Since the last epidemiological update on 15 June 2015, 25 additional cases and seven deaths in previously reported cases have been reported in South Korea. As of 18 June, the total number of cases in South Korea is 164, including 23 deaths.
Since the last update on 11 June 2015, Saudi Arabia has reported seven additional cases and seven deaths in previously reported cases.
On 16 June 2015, WHO reported an additional case in the United Arab Emirates in a non-national.
World Health Organization ninth meeting of the IHR Emergency Committee
On 16 June 2015, WHO convened the ninth meeting of the IHR Emergency Committee on MERS-CoV in regards to the current outbreak in South Korea.
The Committee noted the assessment of the Joint mission to South Korea and that the main factors contributing to the spread of MERS-CoV were:
- lack of awareness among healthcare workers and the general public about MERS;
- suboptimal infection prevention and control measures in hospitals;
- close and prolonged contact of infected MERS patients in crowded emergency rooms and multibed rooms in hospitals;
- the practice of seeking care at multiple hospitals ("doctor shopping");
- the custom of many visitors or family members staying with infected patients in the hospital rooms facilitating secondary spread of infections among contacts.
The Committee noted that available evidence on genetic sequencing did not identify any significant changes in the viruses obtained from cases in South Korea compared to viruses from the Middle East. Ongoing monitoring of potential genetic changes in these viruses is important. In this outbreak, transmission of MERS-CoV has been strongly associated with healthcare settings. This aspect stresses the need for health authorities to make every possible effort to ensure that effective infection prevention and control measures are in place at all times.

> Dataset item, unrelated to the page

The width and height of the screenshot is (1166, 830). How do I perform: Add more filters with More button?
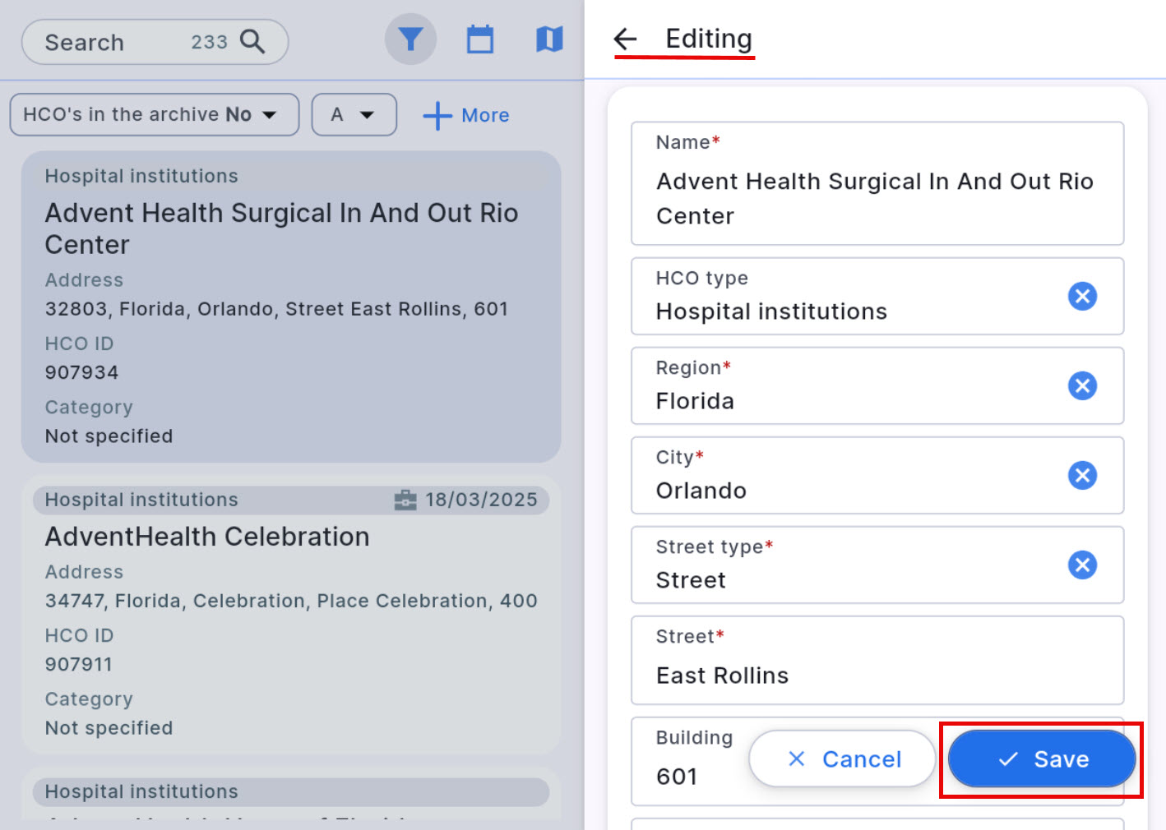pos(466,115)
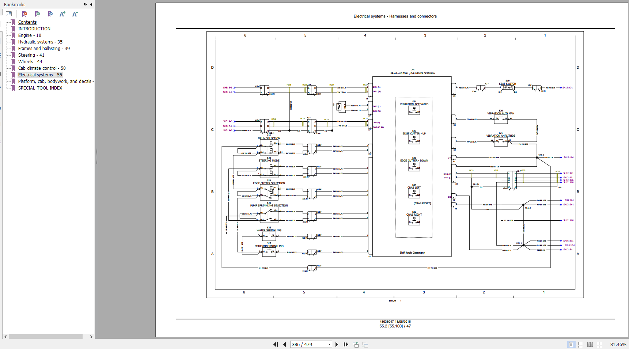
Task: Open the Hydraulic systems - 35 bookmark
Action: tap(40, 42)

The Committee concluded that the conditions for a Public Health Emergency of International Concern have not been met.
On 16 June 2015, Germany reported the death of a previously reported case. The 65-year-old , who travelled to United Arab Emirates earlier this year, died in Germany on 6 June due to lung disease.
Since the last update on 11 June 2015, Saudi Arabia reported seven additional cases and seven deaths in previously reported cases. All of the cases are reported from Hofuf, except one from Riyadh. One of the seven additional cases is a healthcare worker.
United Arab Emirates
On 16 June 2015, WHO reported an additional case in a 65-year-old non-national male from the Eastern region. He developed symptoms on 31 May and was admitted to hospital on 6 June. The patient, who has comorbidities, tested positive for MERS-CoV on 14 June. He has no history of exposure to known risk factors in the 14 days prior to onset of symptoms. Currently, the patient is in critical condition in an intensive care unit. Tracing of household and healthcare contacts is ongoing.
On 18 June 2015, the health authorities in Thailand reported the first case of MERS-CoV in a 77-year-old Middle Eastern man who travelled there to visit a private healthcare facility . According to the media quoting the Public Health Minister, the man comes from Oman. The local health authorities report having taken the necessary measures according to WHO guidelines.
South Korea - China
On 20 May 2015, the South Korean Centres for Disease Control and Prevention reported a case of MERS-CoV in a 68-year-old man, with recent travel history to the Middle East. The patient has no history of exposure to known risk factors in the 14 days prior to detection. Investigation of the source of infection is ongoing.
Since the last epidemiological update published by ECDC on 15 June 2015, 25 additional cases and seven deaths in previously reported cases have been reported by South Korean authorities. As of 18 June, the number of cases reported in South Korea is 164, including 23 deaths. One non-fatal case has been reported in China.